A good rule of thumb is: Identify grant opportunities that are a great fit for the kinds of things your department / system / institution is trying to accomplish. Then brainstorm how OER might be part of what you’d like to propose to win the grant. Are there ways OER can give you a special competitive edge for your grant proposal? Consider how using OER might strengthen the overall project design, pedagogy, and the value of the outcomes your project generates for others to use and benefit from.
Writing a Strong Grant Proposal
The key to a strong grant proposal is to write directly to criteria judges will use to evaluate your project. While you’re still in the project design process, take time to look over the scoring criteria so you know which parts of the grant application count most. Give those items due attention to ensure you’re maximizing your point totals.
When you bring OER into the grant application, make sure you’re providing an appropriate level of explanation so the reviewers understand what you’re talking about and the benefits OER offers to the project.
Being Smart about “Free Money”
When you receive grant funding, it usually comes with stipulations about what you can or cannot do with the funding, as well as accounting for how you spend the money. Create realistic budgets as you’re preparing a grant proposal, and then stick to your budget when it’s time to get the work done.
You should also plan ahead for reporting and compliance with grant terms. These elements of grants can create administrative headaches, especially if you’re scrambling to do them after the fact. When you go into a grant with a big-picture plan for these parts of the project, you have more flexibility to anticipate what you’ll need and to design the project (and its funding) with these goals in mind.
If your grant involves administering stipends or other incentive payments to members of your campus community, consider a payment schedule that aligns well with the work they will deliver. For example, award faculty an initial payment when you select them for the work, and then pay remaining funds based on them achieving designated milestones, such as starting to teach an OER course, or sharing student outcome data at the end of a term.
Diligent project management will help you run an effective, efficient initiative with your grant funding.
Plan for the Post-Grant World
Grant funding is awesome, but you don’t want the fabulous work you’re doing with a grant to evaporate when the grant ends. With this in mind, start early to think about how you will sustain the change you’ve created.
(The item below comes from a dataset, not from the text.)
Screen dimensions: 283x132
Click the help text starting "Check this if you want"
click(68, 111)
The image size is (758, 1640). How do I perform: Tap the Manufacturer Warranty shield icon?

Some grants ask for a sustainability plan as part of the initial grant application. Even if this isn’t the case, you should plan for how you’ll keep the goodness going, assuming your project is worthwhile to continue. Some projects shift nominal costs to students so they can carry forward. Others find institutional funding sources or end up getting housed and managed as part of the library, teaching and learning center, or other entity.
Thinking about these options in advance may help you structure your initiative in a way that capitalizes on grant funding while it’s available and then rolls easily into an ongoing funding mechanism.
Examples of OER initiatives that got rolling with grant funding include:
- Achieving the Dream OER Degree Initiative: A 2016 grant program for community colleges focused on developing full degree programs using OER.
- Virginia Community College System: Initial funding to help expand OER adoption came from the Hewlett Foundation; after grant funding expired the VCCS system shifted to providing some internal funding to support OER adoption.
- University System of Maryland: The Maryland State Legislature approved the Textbook Cost Savings Act of 2017, allocating a grant of $100,000 to support adopting, adapting, and creating accessible OER. Administered by the Kirwan Center for Academic Innovation, this funding was used to build momentum for the Maryland Open Source Textbook (M.O.S.T.) Initiative. It provided an interim step towards long-term, self-funding sustainability for this program.